* Problem requirements: Exact copy, no pictures: reproduce the lines from the one that holds "The width and height of the screenshot is (743, 643)." through the end of the entries.
++++ Provided records
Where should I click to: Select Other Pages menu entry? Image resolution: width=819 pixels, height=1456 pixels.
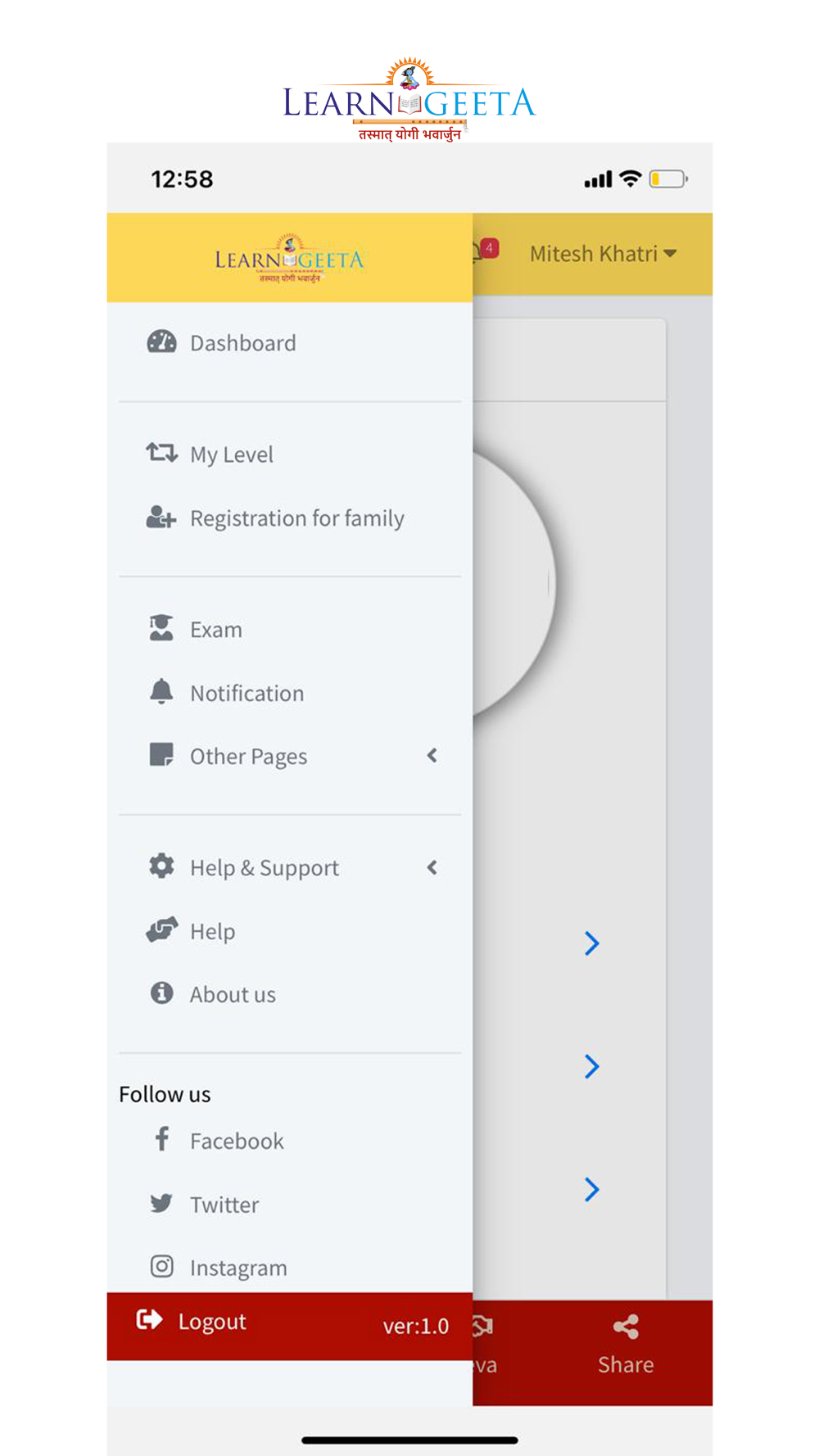click(x=248, y=757)
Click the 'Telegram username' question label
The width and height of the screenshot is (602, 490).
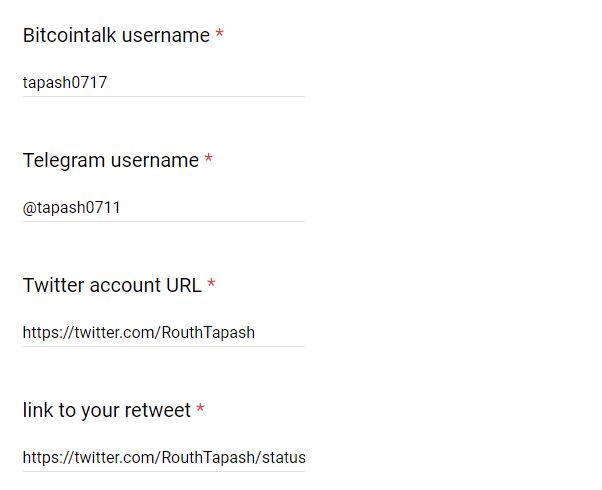tap(111, 161)
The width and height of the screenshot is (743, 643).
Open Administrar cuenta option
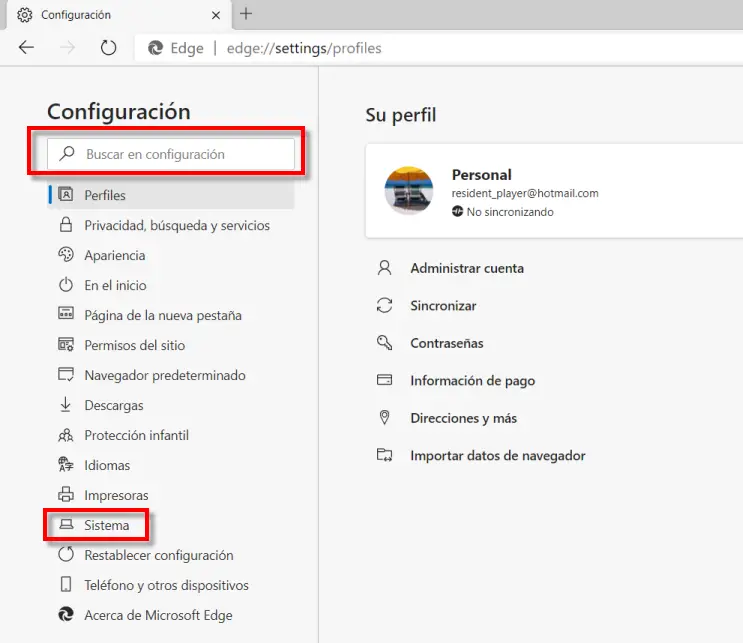[467, 268]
++++++++
* Answer section:
The width and height of the screenshot is (743, 643).
Open Administrar cuenta option
[467, 268]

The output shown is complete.